ロジャーズ=L=ナイア(p3p000569)
同一奇譚

 その声は、ノイズ混じりで空白の少女に語りかける。
「必要な生命達に『不必要』な異物。理を混ぜる事で世界は容易く歪と成り果てるのか」
 オラボナの言葉は幼子の思考の少女には難解で。
 それでも何とか理解しようと眉根をしかめる少女が微笑ましくて。
「人の貌を模倣した、欲塗れの真っ白はどうだ」
 真っ白に欲と称される色彩を撒き散らし、その在り方を泥沼に沈め。大きな銀のスプーンで撹拌してしまえば、まだ這えぬ『もの』が屹立する。

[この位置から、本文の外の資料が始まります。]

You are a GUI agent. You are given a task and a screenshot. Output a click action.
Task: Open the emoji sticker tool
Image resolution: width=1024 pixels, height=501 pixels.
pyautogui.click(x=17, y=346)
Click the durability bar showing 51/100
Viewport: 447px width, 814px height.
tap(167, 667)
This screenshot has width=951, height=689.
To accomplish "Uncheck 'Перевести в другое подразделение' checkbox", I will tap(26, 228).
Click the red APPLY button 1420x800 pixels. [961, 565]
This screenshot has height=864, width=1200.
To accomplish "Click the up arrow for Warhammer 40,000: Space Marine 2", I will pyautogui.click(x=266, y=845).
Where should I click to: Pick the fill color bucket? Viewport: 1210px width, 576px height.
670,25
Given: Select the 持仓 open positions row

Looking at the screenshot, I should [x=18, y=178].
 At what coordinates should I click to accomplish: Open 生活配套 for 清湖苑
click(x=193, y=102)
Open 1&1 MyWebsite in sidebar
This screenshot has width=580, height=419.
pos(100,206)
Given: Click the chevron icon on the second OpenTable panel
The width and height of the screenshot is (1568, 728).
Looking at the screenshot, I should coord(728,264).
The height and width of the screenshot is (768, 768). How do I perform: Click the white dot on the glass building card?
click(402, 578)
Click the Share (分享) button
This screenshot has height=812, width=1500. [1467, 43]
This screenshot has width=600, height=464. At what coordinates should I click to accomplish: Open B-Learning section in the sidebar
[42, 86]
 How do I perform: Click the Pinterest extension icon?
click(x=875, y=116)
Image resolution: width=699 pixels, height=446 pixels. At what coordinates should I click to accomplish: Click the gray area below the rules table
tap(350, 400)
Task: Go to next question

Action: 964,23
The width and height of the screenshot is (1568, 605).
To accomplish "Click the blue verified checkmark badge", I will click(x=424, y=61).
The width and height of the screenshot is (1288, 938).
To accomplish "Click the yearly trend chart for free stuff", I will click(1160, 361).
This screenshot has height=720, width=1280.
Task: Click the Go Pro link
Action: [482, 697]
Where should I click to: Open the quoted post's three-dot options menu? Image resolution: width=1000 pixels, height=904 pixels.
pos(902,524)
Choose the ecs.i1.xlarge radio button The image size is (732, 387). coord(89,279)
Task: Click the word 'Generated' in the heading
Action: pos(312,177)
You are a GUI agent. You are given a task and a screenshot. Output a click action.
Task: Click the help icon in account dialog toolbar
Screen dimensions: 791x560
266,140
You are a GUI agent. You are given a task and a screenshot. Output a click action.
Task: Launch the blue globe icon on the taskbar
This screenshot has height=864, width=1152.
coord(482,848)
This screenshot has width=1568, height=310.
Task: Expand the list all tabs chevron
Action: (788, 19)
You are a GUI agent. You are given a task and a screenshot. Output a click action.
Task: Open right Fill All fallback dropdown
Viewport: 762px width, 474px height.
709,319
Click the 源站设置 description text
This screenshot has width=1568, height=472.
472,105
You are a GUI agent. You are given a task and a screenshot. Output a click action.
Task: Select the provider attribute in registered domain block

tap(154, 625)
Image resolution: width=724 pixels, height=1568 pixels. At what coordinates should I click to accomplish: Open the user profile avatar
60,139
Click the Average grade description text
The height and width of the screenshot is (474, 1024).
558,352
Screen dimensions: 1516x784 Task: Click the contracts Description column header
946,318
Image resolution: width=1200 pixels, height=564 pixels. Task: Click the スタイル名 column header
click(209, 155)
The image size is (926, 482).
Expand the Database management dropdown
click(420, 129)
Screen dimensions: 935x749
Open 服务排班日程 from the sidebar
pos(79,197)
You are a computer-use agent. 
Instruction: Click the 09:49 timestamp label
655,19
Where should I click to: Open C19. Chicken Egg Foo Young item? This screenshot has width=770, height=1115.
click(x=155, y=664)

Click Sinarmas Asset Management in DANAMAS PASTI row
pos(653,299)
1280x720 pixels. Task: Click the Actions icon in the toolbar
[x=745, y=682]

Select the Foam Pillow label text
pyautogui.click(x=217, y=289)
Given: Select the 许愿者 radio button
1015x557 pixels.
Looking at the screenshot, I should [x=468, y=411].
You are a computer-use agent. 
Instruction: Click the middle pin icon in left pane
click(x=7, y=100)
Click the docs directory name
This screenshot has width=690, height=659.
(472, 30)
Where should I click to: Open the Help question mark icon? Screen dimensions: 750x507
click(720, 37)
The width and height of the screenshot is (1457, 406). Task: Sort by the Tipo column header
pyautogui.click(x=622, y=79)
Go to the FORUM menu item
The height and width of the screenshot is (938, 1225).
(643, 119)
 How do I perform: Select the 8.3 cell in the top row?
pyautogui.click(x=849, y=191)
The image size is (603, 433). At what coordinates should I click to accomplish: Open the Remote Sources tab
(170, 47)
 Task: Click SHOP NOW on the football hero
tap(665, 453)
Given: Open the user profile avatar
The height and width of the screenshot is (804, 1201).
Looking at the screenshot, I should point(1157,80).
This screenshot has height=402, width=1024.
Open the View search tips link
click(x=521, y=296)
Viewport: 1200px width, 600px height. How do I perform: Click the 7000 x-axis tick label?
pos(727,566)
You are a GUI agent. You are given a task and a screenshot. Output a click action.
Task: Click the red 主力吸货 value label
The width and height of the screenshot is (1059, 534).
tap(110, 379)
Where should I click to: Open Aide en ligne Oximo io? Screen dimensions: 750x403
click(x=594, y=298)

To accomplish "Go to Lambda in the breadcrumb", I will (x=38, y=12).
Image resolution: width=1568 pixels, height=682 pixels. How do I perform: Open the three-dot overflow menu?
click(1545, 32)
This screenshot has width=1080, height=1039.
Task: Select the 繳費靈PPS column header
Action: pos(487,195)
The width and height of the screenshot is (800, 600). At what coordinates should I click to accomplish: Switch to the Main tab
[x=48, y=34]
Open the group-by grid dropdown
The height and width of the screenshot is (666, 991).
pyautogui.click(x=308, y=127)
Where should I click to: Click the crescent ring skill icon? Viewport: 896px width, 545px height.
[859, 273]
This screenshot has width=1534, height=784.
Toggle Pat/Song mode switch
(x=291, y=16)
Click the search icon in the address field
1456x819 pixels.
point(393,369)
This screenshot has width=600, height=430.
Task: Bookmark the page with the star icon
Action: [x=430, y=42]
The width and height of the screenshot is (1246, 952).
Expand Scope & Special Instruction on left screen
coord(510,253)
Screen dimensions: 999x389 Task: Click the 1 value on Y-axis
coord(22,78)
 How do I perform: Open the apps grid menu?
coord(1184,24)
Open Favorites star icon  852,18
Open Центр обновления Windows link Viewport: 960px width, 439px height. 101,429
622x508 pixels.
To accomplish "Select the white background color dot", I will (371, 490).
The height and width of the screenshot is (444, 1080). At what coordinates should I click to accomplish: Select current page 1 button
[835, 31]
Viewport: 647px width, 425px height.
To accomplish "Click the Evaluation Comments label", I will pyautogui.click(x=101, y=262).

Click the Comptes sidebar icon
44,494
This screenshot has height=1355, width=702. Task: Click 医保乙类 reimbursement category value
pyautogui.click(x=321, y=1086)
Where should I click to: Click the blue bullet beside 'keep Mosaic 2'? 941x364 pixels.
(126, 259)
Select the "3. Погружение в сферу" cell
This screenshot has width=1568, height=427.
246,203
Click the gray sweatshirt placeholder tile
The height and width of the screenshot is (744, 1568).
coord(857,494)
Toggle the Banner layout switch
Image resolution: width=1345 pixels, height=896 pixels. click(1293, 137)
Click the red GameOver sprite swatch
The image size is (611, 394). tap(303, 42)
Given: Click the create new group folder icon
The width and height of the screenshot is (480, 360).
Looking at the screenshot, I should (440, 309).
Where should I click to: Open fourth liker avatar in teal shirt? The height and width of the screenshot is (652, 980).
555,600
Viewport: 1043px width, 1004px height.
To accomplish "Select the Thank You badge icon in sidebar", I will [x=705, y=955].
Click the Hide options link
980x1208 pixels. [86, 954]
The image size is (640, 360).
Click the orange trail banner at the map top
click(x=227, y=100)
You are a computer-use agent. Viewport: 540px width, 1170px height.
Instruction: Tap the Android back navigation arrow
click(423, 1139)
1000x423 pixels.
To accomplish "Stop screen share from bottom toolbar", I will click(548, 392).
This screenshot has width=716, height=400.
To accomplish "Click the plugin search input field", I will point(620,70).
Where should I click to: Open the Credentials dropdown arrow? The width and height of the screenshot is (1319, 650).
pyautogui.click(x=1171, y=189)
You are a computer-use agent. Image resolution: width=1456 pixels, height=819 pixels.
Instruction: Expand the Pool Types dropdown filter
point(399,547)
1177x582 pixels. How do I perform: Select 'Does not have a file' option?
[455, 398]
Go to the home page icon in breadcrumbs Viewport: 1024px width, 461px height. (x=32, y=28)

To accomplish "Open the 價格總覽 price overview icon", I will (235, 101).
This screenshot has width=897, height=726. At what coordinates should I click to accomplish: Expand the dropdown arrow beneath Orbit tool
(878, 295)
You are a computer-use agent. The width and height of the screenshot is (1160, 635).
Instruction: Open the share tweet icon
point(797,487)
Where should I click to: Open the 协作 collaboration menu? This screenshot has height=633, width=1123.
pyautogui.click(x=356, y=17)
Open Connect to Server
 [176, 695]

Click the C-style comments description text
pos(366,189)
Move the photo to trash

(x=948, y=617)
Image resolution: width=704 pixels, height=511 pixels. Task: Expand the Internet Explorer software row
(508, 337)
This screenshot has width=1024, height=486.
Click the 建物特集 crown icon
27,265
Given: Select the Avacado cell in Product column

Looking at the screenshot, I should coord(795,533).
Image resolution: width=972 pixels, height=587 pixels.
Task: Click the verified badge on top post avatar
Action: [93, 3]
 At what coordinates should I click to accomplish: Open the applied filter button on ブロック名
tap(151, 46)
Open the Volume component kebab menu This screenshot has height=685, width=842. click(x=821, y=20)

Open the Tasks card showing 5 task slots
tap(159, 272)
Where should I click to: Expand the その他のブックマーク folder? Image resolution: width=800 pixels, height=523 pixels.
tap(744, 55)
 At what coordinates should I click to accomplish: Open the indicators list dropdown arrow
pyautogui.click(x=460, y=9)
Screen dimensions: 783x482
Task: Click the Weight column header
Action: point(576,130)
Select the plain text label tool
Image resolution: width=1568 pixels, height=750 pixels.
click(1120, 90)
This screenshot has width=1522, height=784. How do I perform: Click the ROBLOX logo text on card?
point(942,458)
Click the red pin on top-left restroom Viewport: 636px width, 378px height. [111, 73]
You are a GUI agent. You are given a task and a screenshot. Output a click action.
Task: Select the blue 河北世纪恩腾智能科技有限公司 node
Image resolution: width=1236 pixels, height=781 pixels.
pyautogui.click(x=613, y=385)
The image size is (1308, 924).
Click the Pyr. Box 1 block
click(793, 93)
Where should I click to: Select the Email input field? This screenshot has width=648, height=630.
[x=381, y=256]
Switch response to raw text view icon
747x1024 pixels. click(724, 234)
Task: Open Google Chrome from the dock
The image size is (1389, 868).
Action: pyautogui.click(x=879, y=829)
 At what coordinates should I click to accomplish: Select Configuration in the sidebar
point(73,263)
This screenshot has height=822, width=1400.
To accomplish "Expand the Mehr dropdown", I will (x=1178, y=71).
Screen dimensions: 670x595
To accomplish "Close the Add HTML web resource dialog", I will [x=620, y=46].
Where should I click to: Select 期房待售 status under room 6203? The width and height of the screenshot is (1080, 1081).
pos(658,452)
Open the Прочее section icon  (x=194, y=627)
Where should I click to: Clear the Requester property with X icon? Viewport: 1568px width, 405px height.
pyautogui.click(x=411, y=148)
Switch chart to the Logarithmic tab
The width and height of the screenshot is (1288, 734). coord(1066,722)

 無茶苦茶。支離滅裂。その内側に地獄と天国を示せば、現実は楽々創造と想像に満ちる。
「貴様が如何に愚かしくても、彼等が賢ければ神を模るだろうよ」
「かみ?」
 「貴様が如何に愚かしくても、彼等が賢ければ神を模るだろうよ」
 人とは定まらない肉を謂う
 人とは曖昧な精神を謂う
 簡単な話、脳髄だけで充分なのだ
「私の言葉。貴様の言葉の儘に、人を創るが好い」
 人を創る。
 オラボナの言葉を必死に理解しようとして、辿り着いた答えは。
 人が生まれる。手と足を持った空白の少女のような、それとは少しだけ違うような。
 その生き物に宿すは感情。少女が知る好奇心とほんの少しの楽しさと喜び。それ以外の感情はまだよくわからなかった。
「にんげん」
 少女は生まれた生命にそう名付けた。
 これがこの先どう変わっていくかは、まだ誰も知らない。
 生まれた生命に祝福を。そう言って、オラボナは生命を見送った。